## Wednesday, April 25, 2018

### Simple poll aggregation models

I have played some more with my simplified poll aggregation models using Henderson moving averages (HMA) and Locally Weighted Scatter-plot Smoothing (LOWESS). I fit the smoothed curve taking account of house biases (that is, the systemic tendency for a pollster to favour one house or the other). The models are fit iteratively, with the objective of adjusting the estimated house effects to minimize the sum of the errors squared for the fit. I have also compared these models with the Hierarchical Bayesian model I use.

Cutting to the chase: the plot of the various aggregation models follows. Just under the plot heading you can see the end-point for each of the models (as at 22 April 2018). As usual, the input data for these models comes from the Wikipedia page on the Next Australian Federal Election.

The estimated house biases (the first six columns expressed in pro-Coalition percentage points) for each model (the rows) are in the next table. Note, these are relative house effects as the rows have been constrained to sum to zero. The "Iter" column is the number of iterations taken to produce this estimate. The "Sum Errors Squared" column is the sum of the errors squared, noting that within the model these are calculated from proportions (between 0 and 1) and not percentage points (between 0 and 100).

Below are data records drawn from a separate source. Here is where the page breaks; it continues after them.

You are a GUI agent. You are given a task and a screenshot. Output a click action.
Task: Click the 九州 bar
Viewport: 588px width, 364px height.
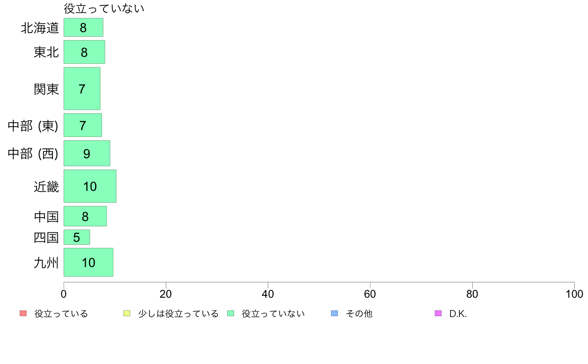[x=88, y=263]
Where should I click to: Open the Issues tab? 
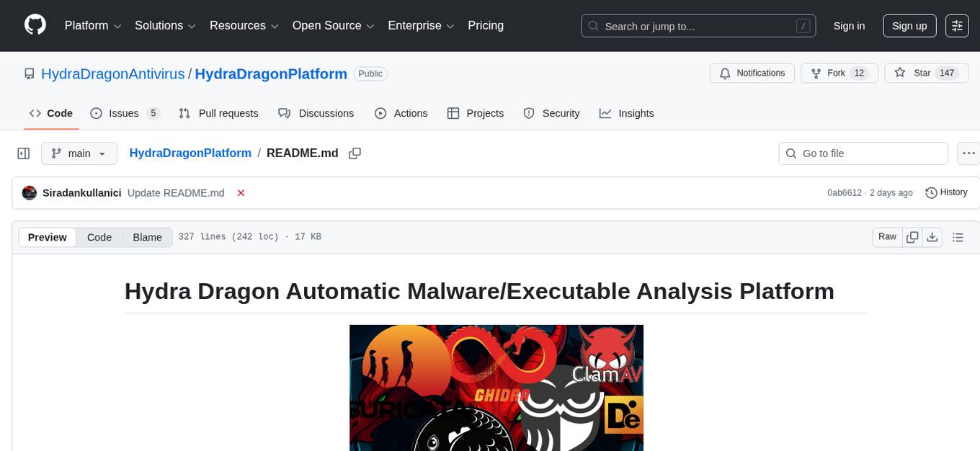[x=124, y=113]
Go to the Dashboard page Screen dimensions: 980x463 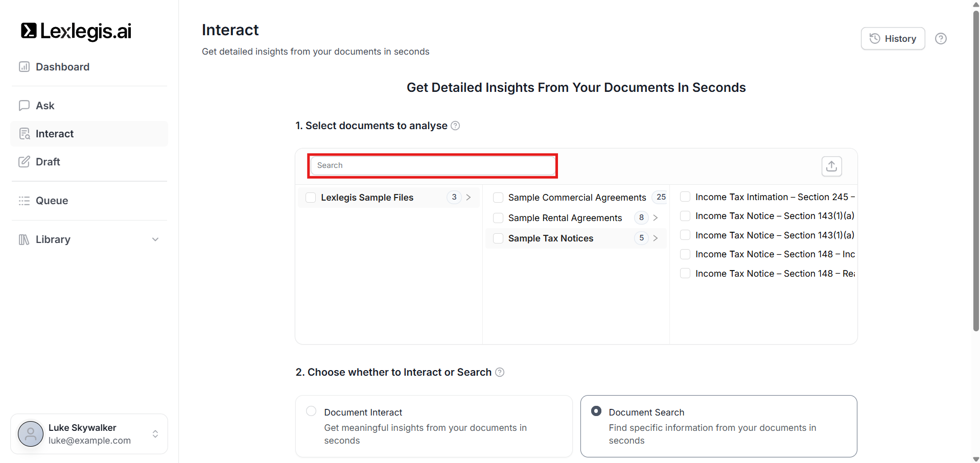click(62, 67)
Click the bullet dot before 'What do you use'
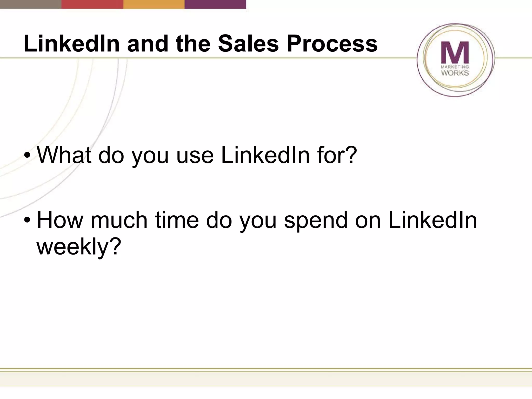 [27, 156]
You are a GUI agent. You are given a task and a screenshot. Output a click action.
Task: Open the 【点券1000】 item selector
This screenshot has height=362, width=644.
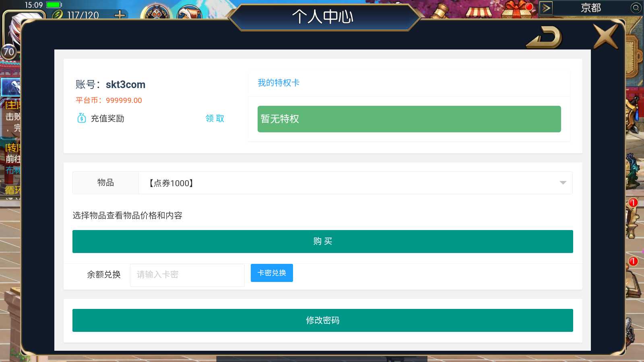point(355,183)
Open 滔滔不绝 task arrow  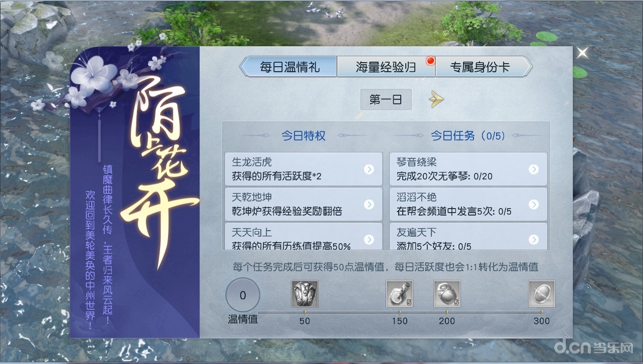pos(534,204)
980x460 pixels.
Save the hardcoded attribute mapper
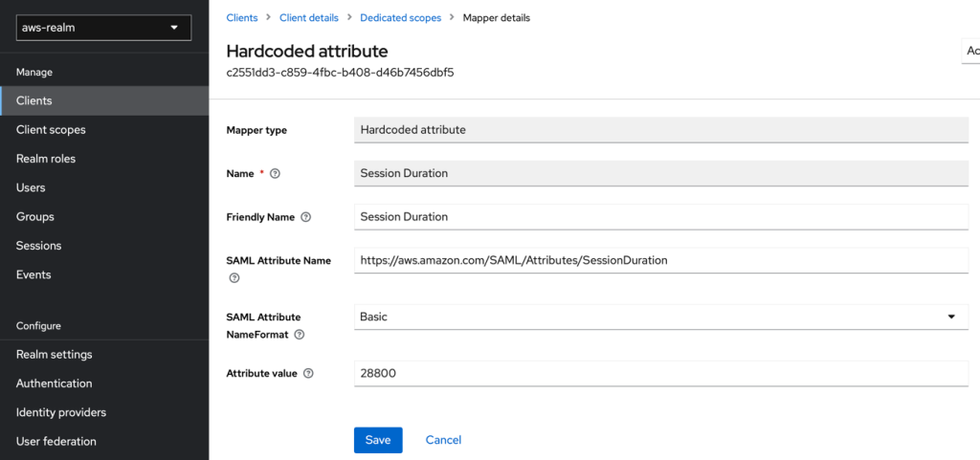378,440
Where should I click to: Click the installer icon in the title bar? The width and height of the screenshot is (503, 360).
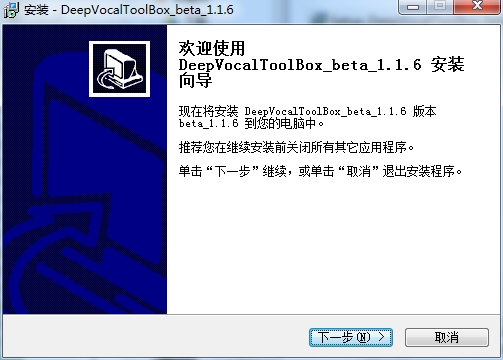(x=11, y=9)
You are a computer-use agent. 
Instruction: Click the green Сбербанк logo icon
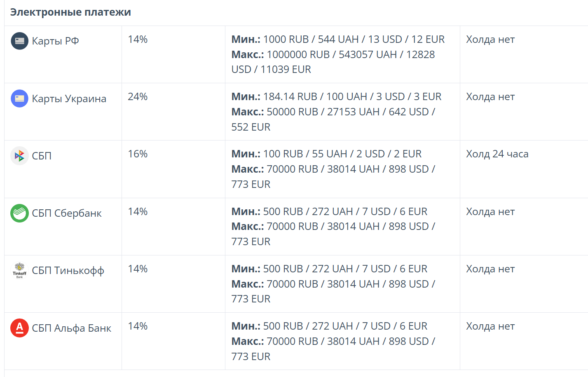point(19,213)
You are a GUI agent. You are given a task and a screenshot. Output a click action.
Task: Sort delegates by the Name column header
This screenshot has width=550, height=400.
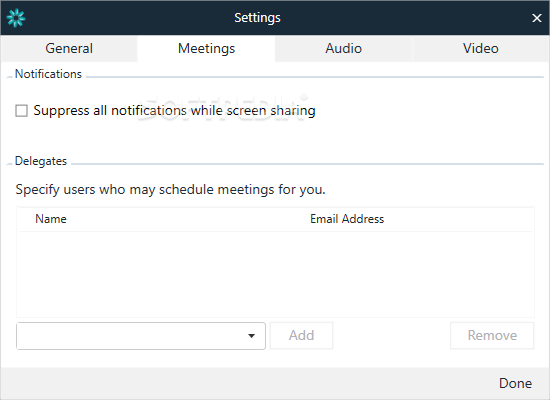(51, 219)
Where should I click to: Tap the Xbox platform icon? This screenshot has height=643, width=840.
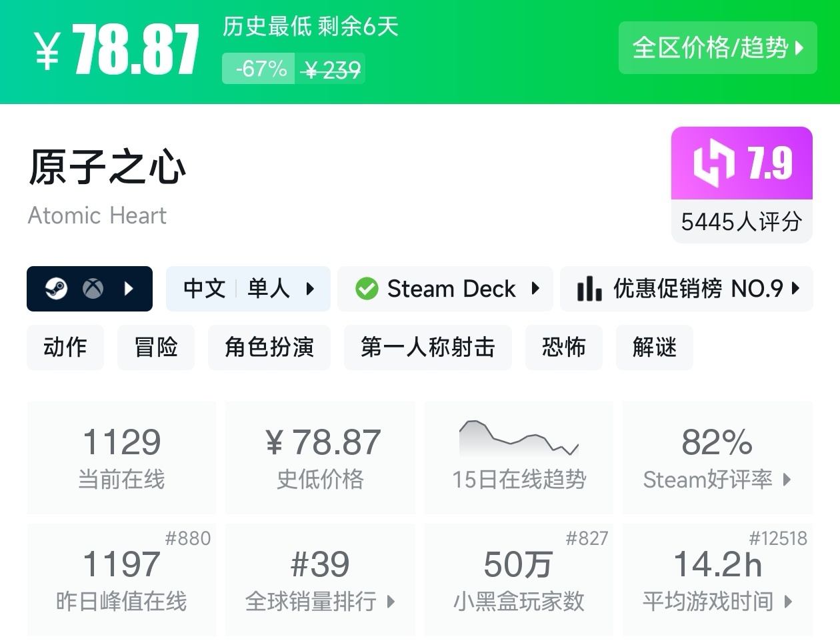tap(93, 289)
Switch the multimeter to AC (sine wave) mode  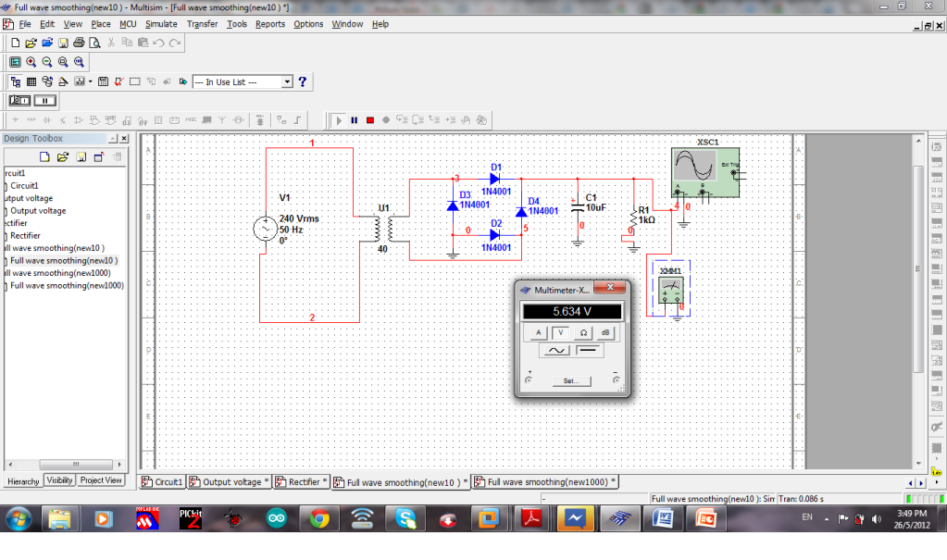pos(557,350)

Essential Ipsos Newspoll ReachTEL Roy Morgan YouGov Iter Sum Errors Squared
Model
HMA-181 -0.845100 -0.568599 -0.615695 -0.408452 0.278507 2.159338 13 0.008061
HMA-365 -0.832409 -0.485705 -0.589923 -0.401716 0.150488 2.159266 12 0.008920
LOWESS-91 -0.818754 -0.554349 -0.604249 -0.403321 0.216127 2.164546 13 0.008110
LOWESS-181 -0.826693 -0.475102 -0.577678 -0.413161 0.169364 2.123270 12 0.009222

This compares well with the Hierarchical Bayesian model:

The updated code follows.
# PYHTON: iterative data fusion:
#   using Henderson Moving Averages (HMA)
#   and Locally Weighted Scatterplot Smoothing (LOWESS)
#   with a sum-to-zero adjustment for House biases

import pandas as pd
import numpy as np
from numpy import dot
import matplotlib.pyplot as plt
import matplotlib.dates as mdates
import statsmodels.api as sm
lowess = sm.nonparametric.lowess

import sys
sys.path.append( '../bin' )
from mg_plot import mg_min_max_end
from Henderson import Henderson
plt.style.use('../bin/markgraph.mplstyle')

# --- key constants
HMA_PERIODS = [181, 365] # days
LOWESS_PERIODS = [91, 181] # days
MODALITIES = ['HMA', 'LOWESS']

graph_dir = './Graphs/'
graph_leader = 'FUSION-'
intermediate_data_dir = "./Intermediate/"

# --- Functions
def note_house_effects(effects, Houses, mode, period,
iter_count, current_sum):
''' For each iteration we record the results. This function compiles
the results into a single row DataFrame, which will be appended
to the iteration history DataFrame

effects:    is a column vector of house effects that was applied
Houses:     is a list of Houses
mode:       is a mode in 'HMA' or 'LOWESS'
iter_count: is the iteration count as an integer
current_sum: is the error squared sum as a float
returns:    a Pandas DataFrame with one row
'''
house_effects = pd.DataFrame([effects.T],
columns=Houses, index=[iter_count])
house_effects['Iterations'] = iter_count
house_effects['Model'] = '{}-{}'.format(mode, period)
house_effects['Error Sq Sum'] = [current_sum]
house_effects['Effects Sq Sum'] = dot(effects.T, effects)
return house_effects

def interpolate_and_smooth(x):
''' interpolate missing data in a series then apply
a 21-term moving average - with smaller moving averages
at the end of the series.

x:          a Pandas Series
returns:    a Pandas Series
'''
# set up smoothers - note centre weighting in 7- and 21-term MA
smoother21 = np.array([1,1,2,2,3,3,3,3,3,3,3,3,3,3,3,3,3,2,2,1,1])
smoother21 = smoother21 / np.sum(smoother21)
smoother7 = np.array([1,2,3,3,3,2,1]) # 7-term MA
smoother7 = smoother7 / np.sum(smoother7)
smoother3 = np.array([1,1,1])
smoother3 = smoother3 / np.sum(smoother3)

x = x.interpolate()

# calculate smoothers
s21 = x.rolling(window=len(smoother21), min_periods=len(smoother21),
center=True).apply(func=lambda x: (x * smoother21).sum())
s7 = x.rolling(window=len(smoother7), min_periods=len(smoother7),
center=True).apply(func=lambda x: (x * smoother7).sum())
s3 = x.rolling(window=len(smoother3), min_periods=len(smoother3),
center=True).apply(func=lambda x: (x * smoother3).sum())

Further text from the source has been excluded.